In its earliest phases, Ebola virus disease's rapid-onset, high fever, and gastrointestinal symptoms are largely indistinguishable from other infectious illnesses. We aimed to characterise the clinical indicators associated with Ebola virus disease to improve outbreak response.
METHODS
In this retrospective analysis, we assessed routinely collected data from individuals with possible Ebola virus disease attending 30 Ebola health facilities in two provinces of the Democratic Republic of the Congo between Aug 1, 2018, and Aug 28, 2019. We used logistic regression analysis to model the probability of Ebola infection across 34 clinical variables and four types of possible Ebola virus disease exposures: contact with an individual known to have Ebola virus disease, attendance at any funeral, health facility consultation, or consultation with an informal health practitioner.
FINDINGS
Data for 24 666 individuals were included. If a patient presented to care in the early symptomatic phase (ie, days 0–2), Ebola virus disease positivity was most associated with previous exposure to an individual with Ebola virus disease (odds ratio [OR] 11·9, 95% CI 9·1–15·8), funeral attendance (2·1, 1·6–2·7), or health facility consultations (2·1, 1·6–2·8), rather than clinical parameters. If presentation occurred on day 3 or later (after symptom onset), bleeding at an injection site (OR 33·9, 95% CI 12·7–101·3), bleeding gums (7·5, 3·7–15·4), conjunctivitis (2·4, 1·7–3·4), asthenia (1·9, 1·5–2·3), sore throat (1·8, 1·3–2·4), dysphagia (1·8, 1·4–2·3), and diarrhoea (1·6, 1·3–1·9) were additional strong predictors of Ebola virus disease. Some Ebola virus disease-specific signs were less prevalent among vaccinated individuals who were positive for Ebola virus disease when compared with the unvaccinated, such as dysphagia (–47%, p=0·0024), haematemesis (–90%, p=0·0131), and bleeding gums (–100%, p=0·0035).
INTERPRETATION
Establishing the exact time an individual first had symptoms is essential to assessing their infection risk.
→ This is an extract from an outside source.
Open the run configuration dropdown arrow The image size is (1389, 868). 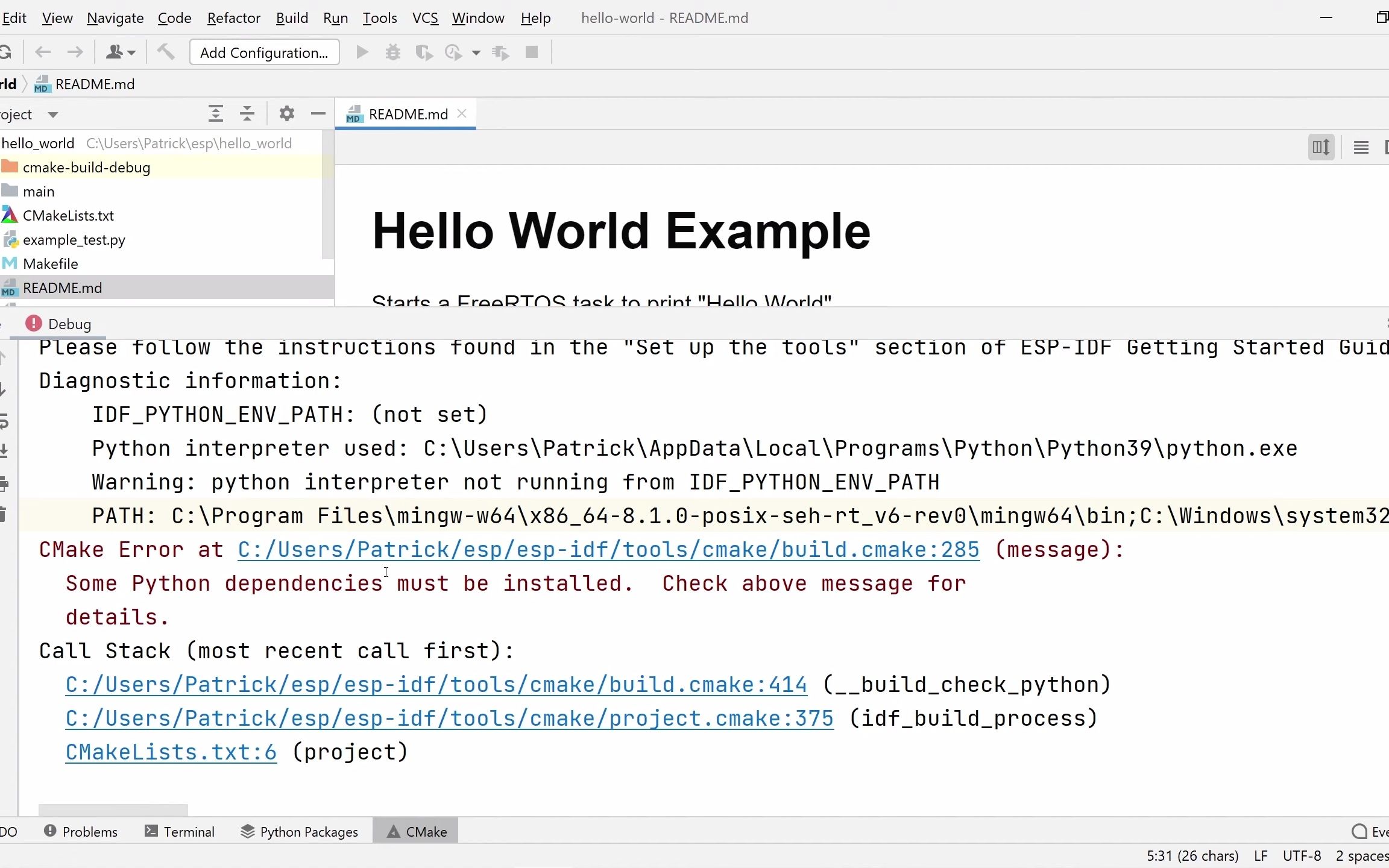coord(476,53)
An individual's exposure history remains of paramount importance, especially in the early phase. Ebola virus disease vaccination reduces symptom severity and should also be considered when assessing the likelihood of infection. These findings about symptomatology should be translated into practice during triage and should inform testing and quarantine procedures.